In an unprecedented move, the Federal Government has included as part of its 2009 Budget Implementation Act (Bill C-10) a radical overhaul of the Competition Act and a number of important amendments to the Investment Canada Act. Budget bills are enacted quickly and with few revisions. A new era in Canadian competition law is on the horizon.
This McMillan Bulletin discusses the proposed amendments relating to Mergers and their implications for business. The proposed amendments relating to Advertising and Marketing, Competitor Agreements and Pricing Practices are dealt with in separate Bulletins.
Bill C-10 does not amend the substantive merger provisions of the Competition Act or alter the remedies for anti-competitive mergers. However, the Bill proposes to discard two decades of successful merger review practice in favour of harmonizing the Canadian regime with the US merger review regime, a process that is widely viewed as imposing excessive burdens on merging parties.
The key element of the amendments is longer waiting periods, although there is also an increase in notification thresholds and reduction of the scope for post-closing challenges.
Longer Initial Waiting Periods for Notifiable Transactions
The Competition Act currently requires that transactions which exceed certain monetary thresholds be notified to the Commissioner of Competition using a prescribed short-form or long-form notification. Submission of a short-form notification triggers a 14-day no-close waiting period; if a long-form is used, the no-close waiting period is 42-days.
Bill C-10 proposes to move to a single form of notification. Once filed, the initial no-close waiting period will be 30 days (subject to early termination by the Commissioner) for all transactions unless a request for additional information is issued.
Uncertain, Longer Second Stage Waiting Period
Currently, if a short-form notification is filed, the Commissioner may during the 14-day waiting period require the parties to file a long-form notification. Once that filing is made, a new 42-day no-close waiting period commences. The Commissioner can also request additional information from the parties that is not required as part of the long-form and can seek a court order to compel production if it is not provided voluntarily. Those requests have no impact on the statutory no-close waiting periods.
The key change in Bill C-10 is that during the 30- day waiting period after making an initial filing, the Commissioner can elect to require the parties to provide any additional information that is “relevant” to an assessment of the proposed transaction. No form is prescribed and the Commissioner’s request is not subject to judicial oversight. The request results in a further noclose waiting period which runs until 30 days after the Commissioner’s requirements have been fully satisfied (subject to early termination by the Commissioner).
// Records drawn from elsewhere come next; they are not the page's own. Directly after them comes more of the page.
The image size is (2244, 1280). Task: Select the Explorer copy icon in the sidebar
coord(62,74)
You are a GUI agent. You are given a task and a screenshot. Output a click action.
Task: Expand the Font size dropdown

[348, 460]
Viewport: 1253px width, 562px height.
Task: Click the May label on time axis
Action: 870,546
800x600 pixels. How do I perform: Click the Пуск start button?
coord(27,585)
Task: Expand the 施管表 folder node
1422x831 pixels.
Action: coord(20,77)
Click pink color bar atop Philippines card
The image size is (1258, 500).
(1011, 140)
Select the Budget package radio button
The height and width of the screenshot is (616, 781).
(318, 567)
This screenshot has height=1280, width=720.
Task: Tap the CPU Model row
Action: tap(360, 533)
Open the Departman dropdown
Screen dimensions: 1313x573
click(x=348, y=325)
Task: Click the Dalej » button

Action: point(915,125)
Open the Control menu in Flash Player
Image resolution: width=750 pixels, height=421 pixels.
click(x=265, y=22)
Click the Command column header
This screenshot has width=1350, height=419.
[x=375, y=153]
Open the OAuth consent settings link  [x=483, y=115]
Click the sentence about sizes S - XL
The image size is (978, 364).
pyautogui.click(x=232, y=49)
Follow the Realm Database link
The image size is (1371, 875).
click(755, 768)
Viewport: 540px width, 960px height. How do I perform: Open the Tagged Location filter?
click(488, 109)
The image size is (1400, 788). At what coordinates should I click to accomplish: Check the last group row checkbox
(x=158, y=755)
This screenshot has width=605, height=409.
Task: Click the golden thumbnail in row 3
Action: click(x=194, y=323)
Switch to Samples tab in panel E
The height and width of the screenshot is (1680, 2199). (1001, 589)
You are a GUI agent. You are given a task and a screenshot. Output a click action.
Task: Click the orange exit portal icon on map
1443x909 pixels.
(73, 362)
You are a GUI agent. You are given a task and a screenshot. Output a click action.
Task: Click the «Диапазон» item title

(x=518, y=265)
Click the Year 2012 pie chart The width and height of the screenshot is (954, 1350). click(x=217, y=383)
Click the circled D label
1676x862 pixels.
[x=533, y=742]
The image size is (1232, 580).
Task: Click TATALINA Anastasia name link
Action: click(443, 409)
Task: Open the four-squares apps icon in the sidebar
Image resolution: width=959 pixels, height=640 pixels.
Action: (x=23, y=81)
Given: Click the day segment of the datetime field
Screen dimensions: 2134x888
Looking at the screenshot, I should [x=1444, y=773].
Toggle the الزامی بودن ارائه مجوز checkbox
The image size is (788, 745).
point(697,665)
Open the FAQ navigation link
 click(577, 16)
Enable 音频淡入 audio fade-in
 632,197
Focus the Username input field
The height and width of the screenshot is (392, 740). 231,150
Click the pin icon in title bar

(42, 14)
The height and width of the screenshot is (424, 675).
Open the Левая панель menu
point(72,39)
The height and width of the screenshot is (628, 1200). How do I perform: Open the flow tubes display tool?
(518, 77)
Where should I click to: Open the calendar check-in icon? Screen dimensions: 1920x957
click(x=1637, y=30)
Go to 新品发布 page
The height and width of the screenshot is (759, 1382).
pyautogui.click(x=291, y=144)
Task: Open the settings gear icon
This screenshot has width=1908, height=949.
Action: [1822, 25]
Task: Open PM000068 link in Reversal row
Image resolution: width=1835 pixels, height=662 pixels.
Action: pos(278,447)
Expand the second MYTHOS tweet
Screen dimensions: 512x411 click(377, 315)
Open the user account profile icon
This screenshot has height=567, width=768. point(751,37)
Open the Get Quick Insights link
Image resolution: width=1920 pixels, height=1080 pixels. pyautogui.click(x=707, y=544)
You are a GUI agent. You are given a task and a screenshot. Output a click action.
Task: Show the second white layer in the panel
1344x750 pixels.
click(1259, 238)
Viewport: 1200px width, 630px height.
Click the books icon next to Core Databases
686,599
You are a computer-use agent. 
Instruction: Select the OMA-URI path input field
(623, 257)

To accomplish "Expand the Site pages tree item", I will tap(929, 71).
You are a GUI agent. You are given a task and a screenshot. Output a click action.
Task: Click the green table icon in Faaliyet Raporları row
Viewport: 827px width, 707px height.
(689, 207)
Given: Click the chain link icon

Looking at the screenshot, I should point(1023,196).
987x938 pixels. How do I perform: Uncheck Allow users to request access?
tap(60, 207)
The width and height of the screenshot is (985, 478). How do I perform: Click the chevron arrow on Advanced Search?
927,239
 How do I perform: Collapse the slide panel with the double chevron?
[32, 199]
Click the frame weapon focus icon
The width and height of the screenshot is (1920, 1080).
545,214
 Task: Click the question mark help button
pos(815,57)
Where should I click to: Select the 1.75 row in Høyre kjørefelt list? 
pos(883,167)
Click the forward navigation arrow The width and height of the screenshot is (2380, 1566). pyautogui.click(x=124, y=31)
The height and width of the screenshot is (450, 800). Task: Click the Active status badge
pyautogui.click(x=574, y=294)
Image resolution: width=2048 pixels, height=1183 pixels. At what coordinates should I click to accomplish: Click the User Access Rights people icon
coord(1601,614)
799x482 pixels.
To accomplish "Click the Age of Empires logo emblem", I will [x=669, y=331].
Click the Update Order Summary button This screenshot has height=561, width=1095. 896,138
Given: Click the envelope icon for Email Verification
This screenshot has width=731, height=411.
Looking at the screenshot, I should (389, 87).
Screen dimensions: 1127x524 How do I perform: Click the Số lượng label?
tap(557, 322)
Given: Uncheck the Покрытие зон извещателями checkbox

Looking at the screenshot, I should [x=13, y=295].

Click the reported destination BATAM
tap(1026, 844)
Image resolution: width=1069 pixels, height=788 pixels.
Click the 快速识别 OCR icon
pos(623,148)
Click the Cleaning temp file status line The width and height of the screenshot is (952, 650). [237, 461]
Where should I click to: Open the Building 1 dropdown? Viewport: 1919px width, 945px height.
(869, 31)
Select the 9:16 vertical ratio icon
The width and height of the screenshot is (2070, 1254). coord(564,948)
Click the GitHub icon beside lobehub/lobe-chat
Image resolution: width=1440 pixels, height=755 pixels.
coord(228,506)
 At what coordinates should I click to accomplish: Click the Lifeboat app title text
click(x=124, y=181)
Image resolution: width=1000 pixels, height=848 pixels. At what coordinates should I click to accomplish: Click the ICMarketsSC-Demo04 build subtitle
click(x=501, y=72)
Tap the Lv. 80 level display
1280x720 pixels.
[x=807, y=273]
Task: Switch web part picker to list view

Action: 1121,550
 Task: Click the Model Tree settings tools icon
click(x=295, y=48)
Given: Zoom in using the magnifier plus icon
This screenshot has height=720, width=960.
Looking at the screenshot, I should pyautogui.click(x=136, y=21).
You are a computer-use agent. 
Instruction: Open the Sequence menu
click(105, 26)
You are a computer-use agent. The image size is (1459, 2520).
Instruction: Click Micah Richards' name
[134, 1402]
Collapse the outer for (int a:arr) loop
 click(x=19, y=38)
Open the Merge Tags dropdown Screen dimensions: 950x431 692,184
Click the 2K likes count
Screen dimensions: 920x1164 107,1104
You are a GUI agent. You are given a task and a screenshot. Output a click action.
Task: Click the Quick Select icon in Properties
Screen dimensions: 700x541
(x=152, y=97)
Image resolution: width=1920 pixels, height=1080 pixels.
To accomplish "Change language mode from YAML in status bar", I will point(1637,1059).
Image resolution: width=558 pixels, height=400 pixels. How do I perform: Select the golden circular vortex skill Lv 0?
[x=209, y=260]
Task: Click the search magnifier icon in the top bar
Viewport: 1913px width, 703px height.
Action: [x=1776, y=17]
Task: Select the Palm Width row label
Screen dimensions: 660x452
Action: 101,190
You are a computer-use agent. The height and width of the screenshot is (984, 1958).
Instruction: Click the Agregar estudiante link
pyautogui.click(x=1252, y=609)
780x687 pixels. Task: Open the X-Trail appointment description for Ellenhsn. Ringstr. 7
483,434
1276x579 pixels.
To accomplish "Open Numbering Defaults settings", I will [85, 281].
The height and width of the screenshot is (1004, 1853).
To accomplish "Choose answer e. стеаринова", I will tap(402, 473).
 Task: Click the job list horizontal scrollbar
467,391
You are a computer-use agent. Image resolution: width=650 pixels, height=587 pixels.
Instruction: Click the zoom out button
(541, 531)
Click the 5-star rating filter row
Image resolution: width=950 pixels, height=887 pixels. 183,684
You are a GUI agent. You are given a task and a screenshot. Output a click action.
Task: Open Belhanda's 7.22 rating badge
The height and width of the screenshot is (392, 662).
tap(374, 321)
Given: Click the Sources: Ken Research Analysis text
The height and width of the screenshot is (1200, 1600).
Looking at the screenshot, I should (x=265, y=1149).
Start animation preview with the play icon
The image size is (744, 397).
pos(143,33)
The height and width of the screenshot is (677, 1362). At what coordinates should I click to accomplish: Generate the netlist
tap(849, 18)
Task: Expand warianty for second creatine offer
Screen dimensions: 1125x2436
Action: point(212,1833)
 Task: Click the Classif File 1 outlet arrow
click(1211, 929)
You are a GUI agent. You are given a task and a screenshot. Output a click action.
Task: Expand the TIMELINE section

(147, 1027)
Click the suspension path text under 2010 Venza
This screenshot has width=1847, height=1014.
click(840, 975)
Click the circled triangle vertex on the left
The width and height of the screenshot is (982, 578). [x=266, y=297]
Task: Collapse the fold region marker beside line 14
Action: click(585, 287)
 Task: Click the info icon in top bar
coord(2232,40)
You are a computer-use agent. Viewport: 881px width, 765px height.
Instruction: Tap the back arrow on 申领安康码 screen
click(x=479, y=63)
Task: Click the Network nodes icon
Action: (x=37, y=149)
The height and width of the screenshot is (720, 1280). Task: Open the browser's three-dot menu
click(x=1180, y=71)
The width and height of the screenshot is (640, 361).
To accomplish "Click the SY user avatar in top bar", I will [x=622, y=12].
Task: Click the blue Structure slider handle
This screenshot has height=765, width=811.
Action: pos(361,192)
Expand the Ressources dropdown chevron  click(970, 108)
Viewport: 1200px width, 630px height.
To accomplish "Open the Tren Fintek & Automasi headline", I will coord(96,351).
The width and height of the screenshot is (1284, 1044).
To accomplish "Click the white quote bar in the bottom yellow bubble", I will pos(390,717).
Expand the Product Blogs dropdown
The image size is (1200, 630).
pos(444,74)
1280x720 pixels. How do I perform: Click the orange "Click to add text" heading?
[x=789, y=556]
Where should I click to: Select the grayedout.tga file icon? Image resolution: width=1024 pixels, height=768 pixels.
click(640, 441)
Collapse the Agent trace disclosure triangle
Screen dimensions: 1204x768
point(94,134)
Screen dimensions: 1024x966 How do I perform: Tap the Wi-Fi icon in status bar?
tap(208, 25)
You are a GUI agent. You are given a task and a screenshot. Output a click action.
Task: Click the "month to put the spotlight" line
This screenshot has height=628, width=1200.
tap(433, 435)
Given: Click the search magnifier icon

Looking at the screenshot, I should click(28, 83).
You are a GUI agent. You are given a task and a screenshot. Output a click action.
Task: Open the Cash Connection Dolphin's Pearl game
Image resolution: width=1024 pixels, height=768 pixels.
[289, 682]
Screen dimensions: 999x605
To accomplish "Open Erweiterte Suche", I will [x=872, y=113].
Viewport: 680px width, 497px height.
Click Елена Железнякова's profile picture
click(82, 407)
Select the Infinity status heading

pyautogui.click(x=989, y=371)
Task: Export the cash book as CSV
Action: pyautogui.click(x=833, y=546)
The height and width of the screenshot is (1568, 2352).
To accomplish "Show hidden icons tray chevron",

The Commissioner’s current power to seek court ordered production of documents and other information is not affected by the amendments.
Shortened Time Period in Which to Challenge Merger Post-Closing
Under the current law, transactions that are not notifiable, and those which are notifiable and close after the expiry of the no-close waiting periods, can be challenged at any time during the three year period following closing. Bill C-10 shortens the three year period to one year which will reduce the period of potential uncertainty for merging parties.
Increased Threshold for Notifiable Transactions
One of the thresholds that determines which transactions are pre-notifiable is the book value of the target’s Canadian assets and the sales generated from such assets. This “transaction size” threshold is currently C$50 million. Bill C-10 will increase this threshold to C$70 million with annual inflation adjustments thereafter.
Implications for Business
The increased threshold for notifiable transactions is a welcome development but since most mergers do not raise substantive issues the doubling of the no-close waiting period from 14 to 30 days is of concern.
The adoption of the proposed new merger control regime will impose additional costs and delays on international and Canadian transactions. This development risks reducing Canada’s international competitiveness, and is particularly unfortunate during the current economic upheaval. It is also inconsistent with the Recommended Practices of the International Competition Network (ICN), which is surprising after two of Canada’s Competition Commissioners have served as Chairs of the ICN.
The US “second request” process which is adopted by Bill C-10 has been controversial because it imposes extensive (and costly) burdens and delays on parties, particularly to comply with requests to produce electronic data and records. A recent report by the US antitrust agencies cited studies which found that the median cost to comply with a second request is US$3.3 million (and can be up to US$20-25 million for complex transactions), that hundreds and sometimes thousands (or tens of thousands) of boxes of documents must be produced, and that the time required to comply with a second request often is more than 6 months. With the proliferation of electronic records, second requests can now easily involve tens of millions of pages of records.
Our experience with information requests in crossborder transactions suggests that it is unlikely that the second requests would be identical in Canada and the US, which would compound the burdens. For international transactions, the longer initial waiting period in Canada also may complicate the preparation of notifications and increase transaction timelines.